L’iconographie des vases de Crotone est malheureusement très limitée et les fragments découverts nous permettent seulement de deviner des influences de Corinthe, de l’île d’Ithaque ainsi que de la Grèce de l’Est avec un décor souvent identique sur les deux faces. Ces motifs sont tout de même assez répandus dans les centres coloniaux, ce qui ne permet pas d’affirmer les relations directes entre Crotone et les artisans de Grèce ou encore d’isoler les tendances stylistiques dérivées de Corinthe. Sur les fragments découverts au sanctuaire de Taverna di Circo Marina situé à proximité de Crotone se trouve une représentation qui suit la tradition sub-géométrique ainsi que le style. Il provient d’un vase de forme fermée de grandes dimensions avec un décor de file d’oiseaux aquatiques à patte courte, réalisés de manière schématique et sans incision pour les détails.
La morphologie des vases trouvés atteste ainsi qu’il y a bien une consommation du vin notamment dans la sphère domestique durant cette période. Elle montre aussi une demande très forte de vases à boire, comme le prouve l’afflux de kotylai protocorinthiens à décor subgéométrique constitué de lignes verticales avec plusieurs bandes d’épaisseur à mi-hauteur. Les cratères proto-corinthiens sont assez rares à Crotone, mais la demande de grands vases ouverts reste assez forte. D’un point de vue morphologique, les cratères de Crotone se caractérisent par un bord uniforme, épais et incliné vers l’extérieur.
Pourtant, en étudiant les décors de plusieurs fragments, il semblerait que Crotone s’écarte du modèle corinthien par la présence de champs de métope plus élevé, des trémolos verticaux disposés de façon oblique, et non horizontale, et des bandes ondulées qui se développent horizontalement sur l’épaule. Les formes sont donc dilatées avec un manque de précision pour le trait qui s’éloigne de la clarté et de l’aspect serré des décors proto-corinthiens. C’est une évolution qui reste tout de même assez lente mais qui montre bien un remaniement et un assouplissement des motifs.
Cette rareté de la figuration humaine sur les vases de Crotone prouve également que les décors n’ont pas réussi à dépasser le stade de la simple répétition des motifs sub-géométriques. Le décor s’appauvrit ainsi progressivement ce qui empêche une solide production orientalisante.
La production d’époque archaïque
La production céramique de Crotone reste dans un cadre de reprise et d’adaptation des thèmes du répertoire corinthien, ce qui crée un certain isolement.
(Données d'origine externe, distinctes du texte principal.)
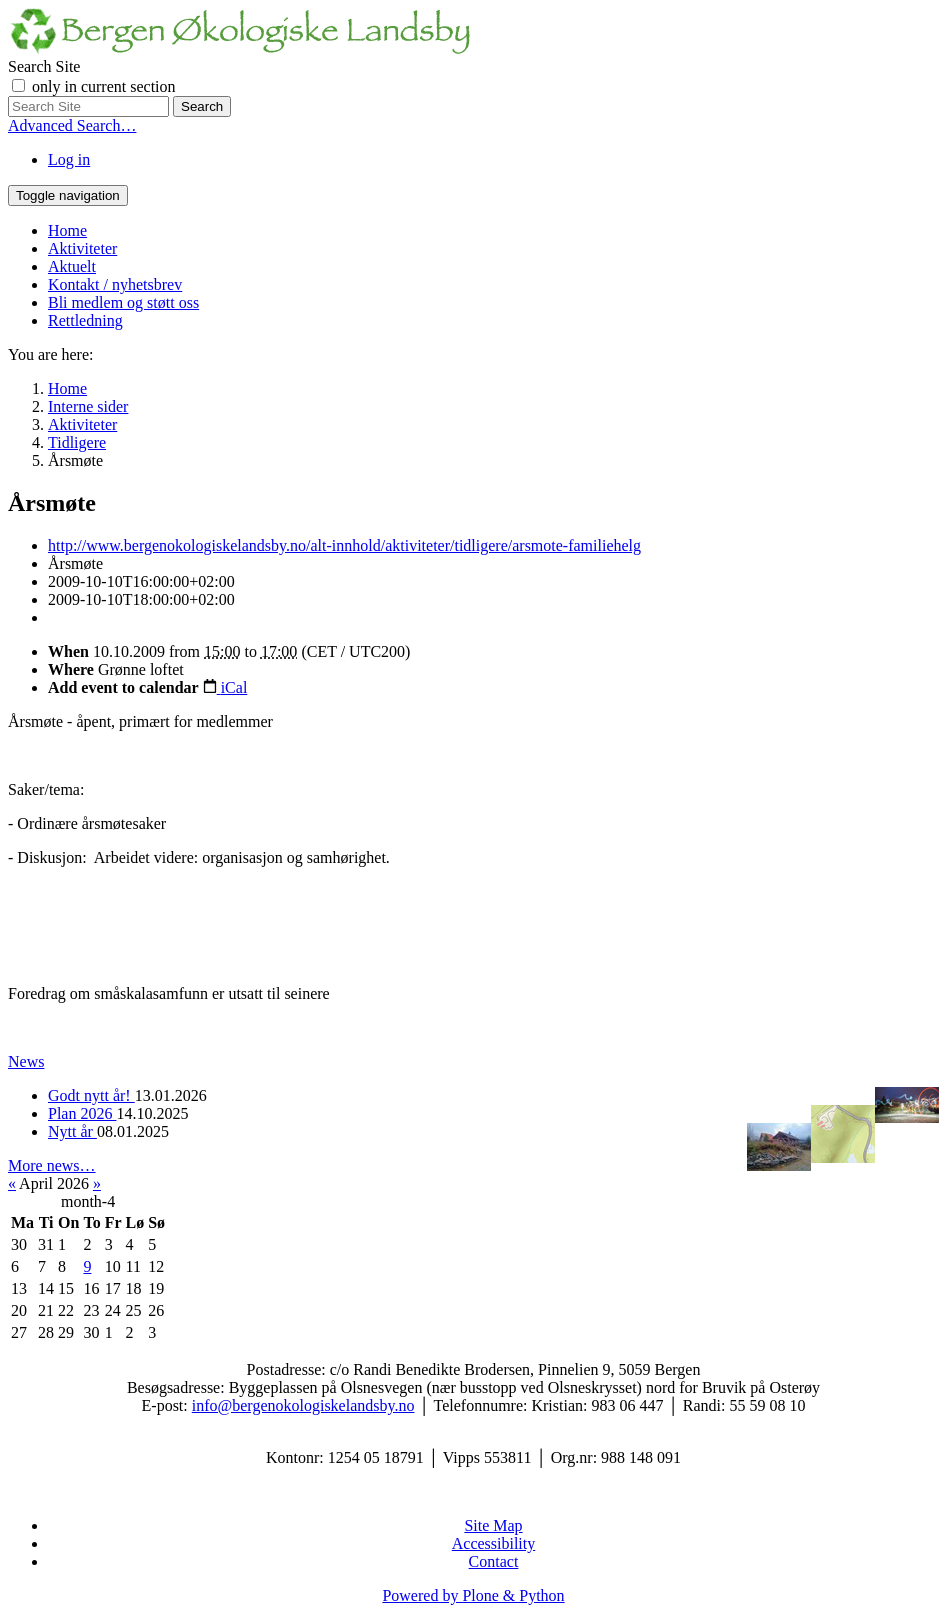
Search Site (44, 66)
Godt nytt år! (91, 1095)
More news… (52, 1165)
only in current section (104, 86)
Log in (69, 159)
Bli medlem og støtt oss (123, 302)
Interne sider (88, 406)
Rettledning (85, 320)
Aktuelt (72, 266)
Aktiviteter (82, 248)
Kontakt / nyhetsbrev (115, 284)
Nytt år (72, 1131)
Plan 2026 (82, 1113)
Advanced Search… (72, 125)
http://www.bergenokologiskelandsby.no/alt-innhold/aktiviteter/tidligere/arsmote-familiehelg (344, 545)
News (26, 1061)
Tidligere (77, 442)
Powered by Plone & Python (473, 1595)
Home (67, 230)
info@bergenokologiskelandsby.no (303, 1405)
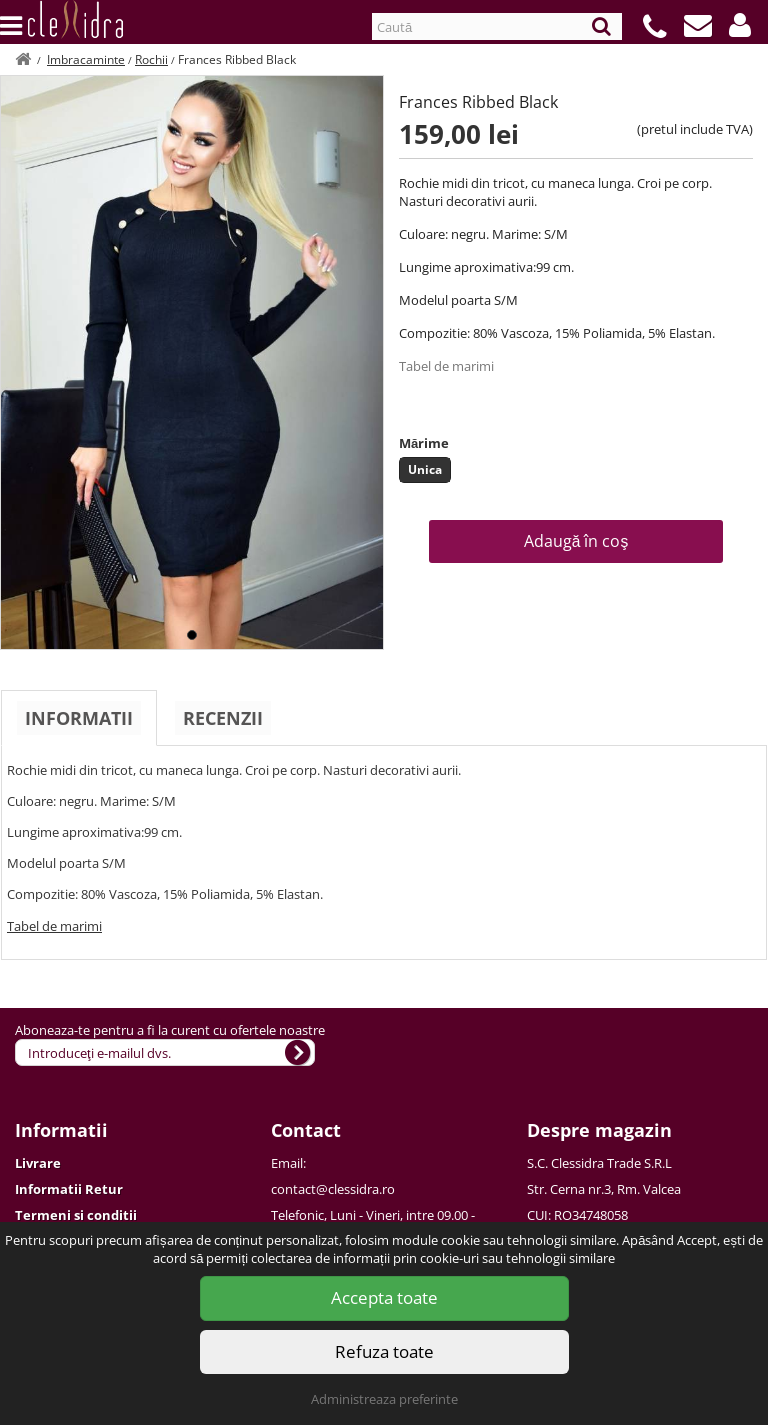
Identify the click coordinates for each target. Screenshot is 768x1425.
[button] (740, 25)
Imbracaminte (86, 59)
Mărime (424, 443)
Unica (425, 469)
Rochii (151, 59)
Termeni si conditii (76, 1215)
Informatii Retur (69, 1189)
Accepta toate (384, 1297)
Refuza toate (384, 1351)
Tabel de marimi (446, 366)
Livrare (38, 1163)
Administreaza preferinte (384, 1399)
Cela engendre une incapacité à changer pour se mettre à jour face aux changements de goûts des différentes époques. Parallèlement, de nombreux ateliers sur la côte ionienne, qui imitent les vases corinthiens, sont crées.
Les ateliers de Crotone ont, tout de même, produit quelques vases à figures noires qui ont été découverts essentiellement dans le sanctuaire de Taverna di Circo Marina. Ces vases sont réalisés à partir d’une argile locale épurée dont la couleur tend vers le rose clair et le jaune pâle et représentent essentiellement des décors animaliers.
Même si cela ne signe pas la fin de la production de vase à Crotone , celle-ci s’épuise rapidement pour n’être plus constituée, à partir du VIe siècle av. J.-C., que de vases non décorés ou seulement par un décor de bandes de lignes monochromes sur de grands espaces vides.
Bibliographie
- M. Denoyelle, M. Iozzo, La céramique grecque d’Italie Méridionale et de Sicile, Paris, 2009.
- L. Lepore, P. Turi (dir.), Caulonia tra Crotone e Locri, atti del convegno internazionale, (Firenze, 30 maggio-1 giugno 2007), Florence, 2010.
- C. Sabbione, < L’artigianato artistico >, dans Crotone, atti del ventitreesimo Convegno di Studi sulla Magna Grecia (Taranto 7-10 Ottobre 1983), Tarente, 1984, p. 245-301.